The Crypto Distraction, and the Return to Focus
Early on, Square built its name on payment tools for small businesses. Lots of small shops put its hardware in place because it made things easy. Then Cash App arrived as a fresh take on peer to peer payments and a competitor to Venmo. The company looked like a key player in the new fintech world.
Then it got distracted by crypto. It changed its name and did other things that pulled focus off the strong core parts of the business. It has now pulled its identity back from crypto and returned to what matters most to its customers: point of sale and peer to peer payments. It is back to its founding principles. People love Cash App. Small businesses love Square's payment systems.
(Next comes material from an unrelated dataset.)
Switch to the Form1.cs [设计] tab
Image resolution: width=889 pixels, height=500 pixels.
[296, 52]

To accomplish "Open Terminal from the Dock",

Crypto had a tough year. If it comes roaring back, Block is positioned to catch that tailwind too. The infrastructure and the business DNA are still there, even if the focus is not. Cash App's systems are built to handle it. The company would almost just have to flip a switch on its attention.
The one real complaint about Block is the name. Everyone still wants to call it Square, and for good reason. Beyond that, it is positioned well for the consumer trends that matter and is taking market share from big players, which is always a large plus.
The Numbers Behind the Turnaround
Last quarter, Block posted earnings per share of 85 cents, 25 cents above estimates. Operating income is climbing and revenue is growing because the company is focused on what matters. First quarter results were good, and it guided higher for the full year of 2026.
Its three year PEG ratio sits at 0.54. The PEG ratio is price to earnings growth. A reading of 1 is considered cheap and pretty good. A reading near 0.5 is about as low as you will see, and it suggests the company is spending money now to earn more later. That points to a future back on track.
Block once traded just under $300 in its history, then went through a long winter while it tried to figure out who it was. It now looks like it has found that answer. The accelerating pace at which it is adding earnings and cash flow justifies the big investments Wall Street worried about in the past. This is a company that knows how to execute and knows how to get cash flow and profitability where they need to be.
Cheap Long Term, Fair Priced Near Term
On a three to five year time horizon, Block is cheap right now. Near term, heading into the August earnings print, it is probably fairly priced. There is little edge in the short run. For longer term investors, this is a strong company that executes very well and has proven it can throw off cash.